# [PASSAGE SHOWN]
----
Type
- Type: Upper house
- Term limits: None

Leadership
- Speaker: Melkias Agustinus Pellaupessy, East Indonesia, Democratic since 27 February 1950
- Deputy Speaker: Teuku Muhammad Hasan, Republic of Indonesia, Independent since 27 February 1950

Structure
- Seats: 32
- Political groups: PIR (7); Masyumi (6); PNI (3); Catholic (3); SKI (2); PARKI (1); Parindra (2); Democratic (2); Labour (1); Independent (5);

Constitution
- Constitution of the United States of Indonesia

= Senate of the United States of Indonesia =

Upper chamber of the Parliament of the United States of Indonesia (1949–1950)

The Senate of the United States of Indonesia was the upper chamber of the Parliament of the United States of Indonesia which, along with the People's Representative Council—the lower chamber — comprised the legislature of the United States of Indonesia.

The composition and powers of the Senate were established by Section Two of the Constitution of the United States of Indonesia (RUSI). The Senate was composed of senators, each of whom represented a single state or autonomous entity of the RUSI in its entirety. Each state, regardless of its population size, was equally represented by two senators. At the time of its formation, there were 32 members in the senate, but prior to the dissolution of the senate, there were only 27 members left, with the speaker of the senate not being counted as the member of the senate (according to the article 85.3 of the constitution). Most of the members that left the senate were local monarchs who had to serve in their respective kingdom (Muhammad Kaharuddin III and Sujadi).

== History ==
With the recognition of the sovereignty of Indonesia on 27 December 1949, the Republic of Indonesia was included in the United States of Indonesia, which comprised all the territory of the former Dutch East Indies with the exception of Netherlands New Guinea, sovereignty over which it was agreed would be retained by the Netherlands until further negotiations with Indonesia.

The Constitution of the United States of Indonesia came into force on 27 December 1949. In its first article, the constitution stated that the sovereignty of Indonesia shall be implemented together with the People's Representative Council and the Senate.

Based on the constitution, on 16 February 1950, the Senate of the United States of Indonesia was formed, and its members were sworn in on the same day.
----
# [RECORDS SHOWN]
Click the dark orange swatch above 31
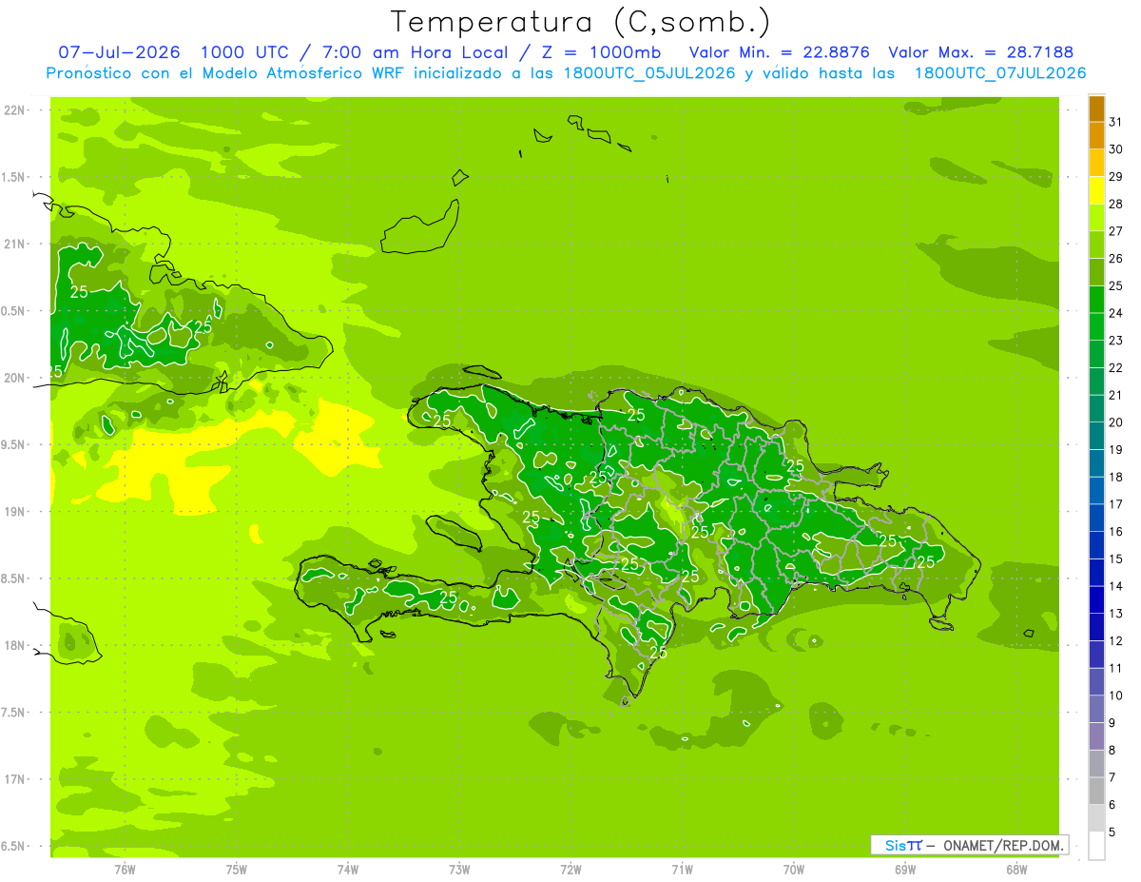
----
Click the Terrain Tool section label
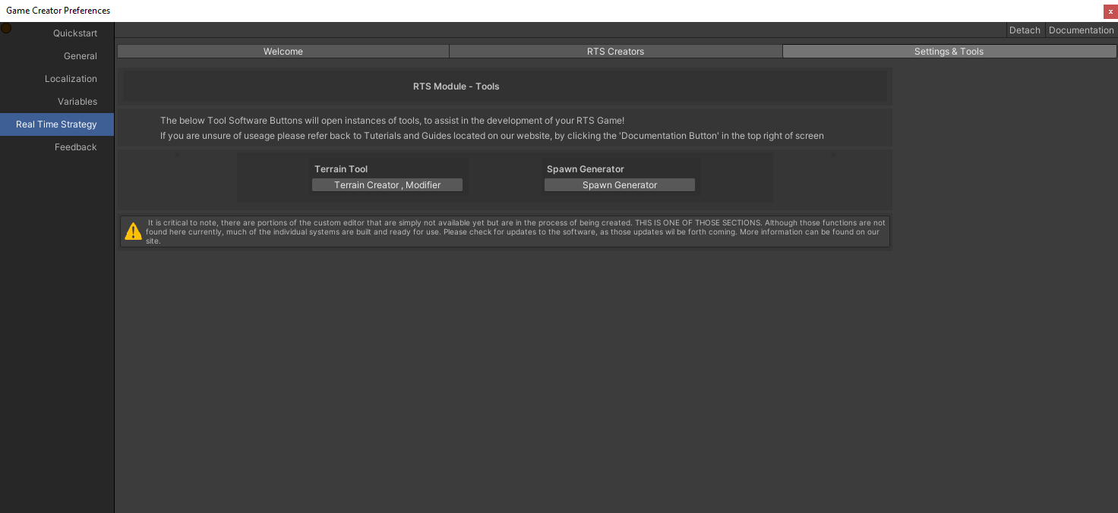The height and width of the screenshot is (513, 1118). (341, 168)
----
# [PROBLEM SET]
1 > Duplicate the Senate article from "The Constitution of the United States of Indonesia came" to "and the Senate.".
2 > According to the Senate article, why had most of the members who left the senate departed? Answer in one to three sentences.
3 > Carry the article on the Senate of the United States of Indonesia further from where it stops.

# [OUTPUTS BY TASK]
1 >
The Constitution of the United States of Indonesia came into force on 27 December 1949. In its first article, the constitution stated that the sovereignty of Indonesia shall be implemented together with the People's Representative Council and the Senate.

2 > Most of the members who left were local monarchs, such as Muhammad Kaharuddin III and Sujadi. They had to serve in their respective kingdoms.

3 >
== Speaker and Deputy Speaker ==
=== Election ===
The election for the speaker and deputy speaker of the Senate was held on 17 February 1950, with Ki Hadjar Dewantara (Republic of Indonesia), Djaidin Purba (East Sumatra), M. A. Pellaupessy (East Indonesia), Tadjuddin Noor (Southeast Kalimantan) and Teuku Muhammad Hasan (Republic of Indonesia) as the candidates. Pellaupessy and Hasan came out as the winner and runner-up of the election, and both were elected as the speaker and the deputy speaker of the Senate.

| Candidates | Constituency | Votes |
| M. A. Pellaupessy | East Indonesia | 14 |
| Teuku Muhammad Hasan | Republic of Indonesia | 12 |
| Ki Hadjar Dewantara | Republic of Indonesia | 1 |
| Tadjuddin Noor | Southeast Kalimantan | 0 |
| Djaidin Purba | East Sumatra | 0 |
| Abstentions |  | 1 |
Source: Tim Penyusun Sejarah 1970, p. 98

The speaker and the deputy speaker began to lead the meetings of the Senate since 27 February 1950. Prior to that date, the meetings of the senate was led by the oldest member of the Senate. The oldest member of the Senate at the time was RAA Sujadi (61).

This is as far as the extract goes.